AccountsRecovery.net reached out to legal experts within the ARM industry for their reaction and perspectives of yesterday’s hearing. Here is what some of them had to say:
MANNY NEWBURGER, BARRON & NEWBURGER: I think the argument highlights the problems with attacking this type of claim with a motion under Rule 12. The court gets caught up in hypotheticals that are likely to have nothing to do with the actual facts. A factual record (such as would be present with a summary judgment motion) would have allowed for a discussion of how the law applies to what actually happened, rather than to what might theoretically have happened. I suspect that a factual record would have lent great strength to the excellent arguments made by Shay Dvoretsky.
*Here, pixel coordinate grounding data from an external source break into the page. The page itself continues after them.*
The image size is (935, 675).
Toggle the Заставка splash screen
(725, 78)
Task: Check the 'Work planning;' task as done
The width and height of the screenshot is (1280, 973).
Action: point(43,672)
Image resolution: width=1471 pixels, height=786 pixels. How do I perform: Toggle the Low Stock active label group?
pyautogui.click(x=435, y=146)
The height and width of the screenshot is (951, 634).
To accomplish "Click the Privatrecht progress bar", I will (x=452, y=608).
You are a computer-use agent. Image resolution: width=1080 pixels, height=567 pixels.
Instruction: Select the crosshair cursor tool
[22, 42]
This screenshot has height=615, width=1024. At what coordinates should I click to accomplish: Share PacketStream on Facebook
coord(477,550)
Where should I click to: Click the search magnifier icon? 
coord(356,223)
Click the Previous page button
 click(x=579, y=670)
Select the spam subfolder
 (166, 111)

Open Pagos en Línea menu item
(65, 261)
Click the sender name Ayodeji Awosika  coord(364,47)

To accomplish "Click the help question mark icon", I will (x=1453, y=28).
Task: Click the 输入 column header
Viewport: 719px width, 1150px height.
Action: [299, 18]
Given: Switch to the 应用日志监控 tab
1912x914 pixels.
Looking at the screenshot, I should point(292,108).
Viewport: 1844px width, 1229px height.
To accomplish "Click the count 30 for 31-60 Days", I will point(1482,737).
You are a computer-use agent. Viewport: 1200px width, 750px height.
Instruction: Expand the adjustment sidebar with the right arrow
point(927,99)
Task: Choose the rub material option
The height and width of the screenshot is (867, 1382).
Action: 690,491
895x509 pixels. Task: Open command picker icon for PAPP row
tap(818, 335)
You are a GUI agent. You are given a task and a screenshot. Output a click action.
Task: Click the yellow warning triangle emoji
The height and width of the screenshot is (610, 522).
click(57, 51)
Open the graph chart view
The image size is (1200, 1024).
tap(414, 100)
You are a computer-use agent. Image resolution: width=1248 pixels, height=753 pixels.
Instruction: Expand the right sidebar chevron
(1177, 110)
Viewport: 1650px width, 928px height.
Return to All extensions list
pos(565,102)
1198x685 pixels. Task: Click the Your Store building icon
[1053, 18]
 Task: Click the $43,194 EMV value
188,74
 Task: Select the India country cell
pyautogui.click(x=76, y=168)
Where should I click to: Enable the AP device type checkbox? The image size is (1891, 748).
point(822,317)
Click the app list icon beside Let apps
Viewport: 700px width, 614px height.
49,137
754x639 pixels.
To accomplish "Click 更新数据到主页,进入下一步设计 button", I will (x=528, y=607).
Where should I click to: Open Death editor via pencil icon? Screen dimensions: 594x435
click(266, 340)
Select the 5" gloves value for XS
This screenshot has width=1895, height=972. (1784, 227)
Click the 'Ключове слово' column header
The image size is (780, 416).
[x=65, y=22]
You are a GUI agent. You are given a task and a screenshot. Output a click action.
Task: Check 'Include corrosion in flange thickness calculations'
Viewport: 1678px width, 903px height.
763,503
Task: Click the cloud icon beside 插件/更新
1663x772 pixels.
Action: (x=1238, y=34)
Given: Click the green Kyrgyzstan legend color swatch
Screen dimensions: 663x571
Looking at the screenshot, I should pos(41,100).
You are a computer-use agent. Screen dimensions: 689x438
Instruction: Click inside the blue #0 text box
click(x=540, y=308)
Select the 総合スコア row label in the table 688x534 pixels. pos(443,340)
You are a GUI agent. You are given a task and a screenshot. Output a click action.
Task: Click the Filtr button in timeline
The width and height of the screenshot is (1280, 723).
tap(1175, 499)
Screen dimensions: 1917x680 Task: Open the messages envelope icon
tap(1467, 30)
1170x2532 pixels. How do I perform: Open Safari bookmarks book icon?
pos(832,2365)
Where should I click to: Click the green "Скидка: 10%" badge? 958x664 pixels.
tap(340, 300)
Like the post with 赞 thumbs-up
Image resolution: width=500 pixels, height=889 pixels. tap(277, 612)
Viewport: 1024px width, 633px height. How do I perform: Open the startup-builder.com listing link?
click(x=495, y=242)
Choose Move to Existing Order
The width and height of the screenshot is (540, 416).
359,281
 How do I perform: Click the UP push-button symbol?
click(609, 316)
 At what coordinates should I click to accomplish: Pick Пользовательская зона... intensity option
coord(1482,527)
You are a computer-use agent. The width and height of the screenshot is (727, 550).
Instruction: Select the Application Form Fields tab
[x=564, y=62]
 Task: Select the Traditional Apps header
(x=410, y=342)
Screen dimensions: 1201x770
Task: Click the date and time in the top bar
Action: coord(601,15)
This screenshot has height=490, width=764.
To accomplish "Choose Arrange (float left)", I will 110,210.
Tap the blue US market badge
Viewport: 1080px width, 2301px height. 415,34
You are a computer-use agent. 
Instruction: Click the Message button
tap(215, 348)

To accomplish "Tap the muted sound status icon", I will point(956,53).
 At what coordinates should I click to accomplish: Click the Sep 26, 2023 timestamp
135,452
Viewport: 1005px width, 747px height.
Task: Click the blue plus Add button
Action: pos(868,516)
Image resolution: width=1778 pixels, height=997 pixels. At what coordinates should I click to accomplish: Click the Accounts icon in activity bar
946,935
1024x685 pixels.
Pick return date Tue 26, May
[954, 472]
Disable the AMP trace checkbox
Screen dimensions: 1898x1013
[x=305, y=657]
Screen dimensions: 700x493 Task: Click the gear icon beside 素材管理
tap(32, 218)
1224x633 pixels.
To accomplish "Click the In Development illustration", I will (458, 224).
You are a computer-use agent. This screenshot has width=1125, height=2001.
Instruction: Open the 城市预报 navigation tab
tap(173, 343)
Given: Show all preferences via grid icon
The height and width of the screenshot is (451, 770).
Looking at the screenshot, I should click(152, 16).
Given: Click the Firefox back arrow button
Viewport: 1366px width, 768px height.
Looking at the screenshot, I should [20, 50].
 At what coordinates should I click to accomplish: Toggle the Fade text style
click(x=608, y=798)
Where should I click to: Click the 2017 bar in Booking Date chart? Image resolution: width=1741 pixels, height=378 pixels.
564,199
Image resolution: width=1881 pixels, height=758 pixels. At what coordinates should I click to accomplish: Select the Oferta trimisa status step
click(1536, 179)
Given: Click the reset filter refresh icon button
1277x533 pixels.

LAUREN VALENZUELA, ACTUATE LAW: What I found interesting about the 11th Circuit’s line of questioning for the plaintiff was the Court trying to clarify when the plaintiff was alleging the purported unauthorized disclosure (i.e., “publicity”) occurred (i.e., at the time the defendant sent details of the plaintiff’s debt to the letter vendor for printing or if/when the vendor’s employees actually read or perceived such information). There was a lot of discussion about the Supreme Court’s footnote in TransUnion v. Ramirez and the Circuit’s questioning for the defendant focused a lot on agency. If there is one thing this oral argument confirmed for me it is this – don’t overlook footnotes, and certainly don’t underestimate the power of a Supreme Court footnote!